About this exercise: Of the lines below, write out exactly those from the line with "You are a computer-use agent. This" through the line with "Select the green", both included, and skip the rest.

Records for this exercise:
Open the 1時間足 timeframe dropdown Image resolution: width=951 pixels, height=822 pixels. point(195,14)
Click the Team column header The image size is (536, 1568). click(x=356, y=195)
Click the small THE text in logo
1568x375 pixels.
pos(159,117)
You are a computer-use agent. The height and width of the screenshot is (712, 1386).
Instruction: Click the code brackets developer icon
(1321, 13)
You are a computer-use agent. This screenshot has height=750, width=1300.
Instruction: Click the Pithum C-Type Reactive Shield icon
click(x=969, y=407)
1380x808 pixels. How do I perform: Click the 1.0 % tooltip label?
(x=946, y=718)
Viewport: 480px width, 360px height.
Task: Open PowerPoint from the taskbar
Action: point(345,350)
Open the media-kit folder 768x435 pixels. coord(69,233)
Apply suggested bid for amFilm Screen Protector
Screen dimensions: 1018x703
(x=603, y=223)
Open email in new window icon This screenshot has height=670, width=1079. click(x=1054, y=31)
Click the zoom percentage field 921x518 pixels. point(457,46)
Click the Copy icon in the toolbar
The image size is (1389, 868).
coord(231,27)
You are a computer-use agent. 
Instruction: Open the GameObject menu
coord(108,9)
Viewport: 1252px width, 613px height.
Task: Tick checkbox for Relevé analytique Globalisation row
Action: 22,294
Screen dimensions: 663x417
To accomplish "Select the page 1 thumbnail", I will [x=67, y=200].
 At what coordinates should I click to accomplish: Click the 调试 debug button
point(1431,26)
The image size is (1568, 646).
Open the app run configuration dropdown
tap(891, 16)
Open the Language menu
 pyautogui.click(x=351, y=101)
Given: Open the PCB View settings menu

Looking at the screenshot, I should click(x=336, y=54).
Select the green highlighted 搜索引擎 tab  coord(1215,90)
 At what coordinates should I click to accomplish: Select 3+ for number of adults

Response to this exercise:
You are a computer-use agent. This screenshot has height=750, width=1300.
Instruction: Click the Pithum C-Type Reactive Shield icon
click(x=969, y=407)
1380x808 pixels. How do I perform: Click the 1.0 % tooltip label?
(x=946, y=718)
Viewport: 480px width, 360px height.
Task: Open PowerPoint from the taskbar
Action: point(345,350)
Open the media-kit folder 768x435 pixels. coord(69,233)
Apply suggested bid for amFilm Screen Protector
Screen dimensions: 1018x703
(x=603, y=223)
Open email in new window icon This screenshot has height=670, width=1079. click(x=1054, y=31)
Click the zoom percentage field 921x518 pixels. point(457,46)
Click the Copy icon in the toolbar
The image size is (1389, 868).
coord(231,27)
You are a computer-use agent. 
Instruction: Open the GameObject menu
coord(108,9)
Viewport: 1252px width, 613px height.
Task: Tick checkbox for Relevé analytique Globalisation row
Action: 22,294
Screen dimensions: 663x417
To accomplish "Select the page 1 thumbnail", I will [x=67, y=200].
 At what coordinates should I click to accomplish: Click the 调试 debug button
point(1431,26)
The image size is (1568, 646).
Open the app run configuration dropdown
tap(891, 16)
Open the Language menu
 pyautogui.click(x=351, y=101)
Given: Open the PCB View settings menu

Looking at the screenshot, I should click(x=336, y=54).
Select the green highlighted 搜索引擎 tab  coord(1215,90)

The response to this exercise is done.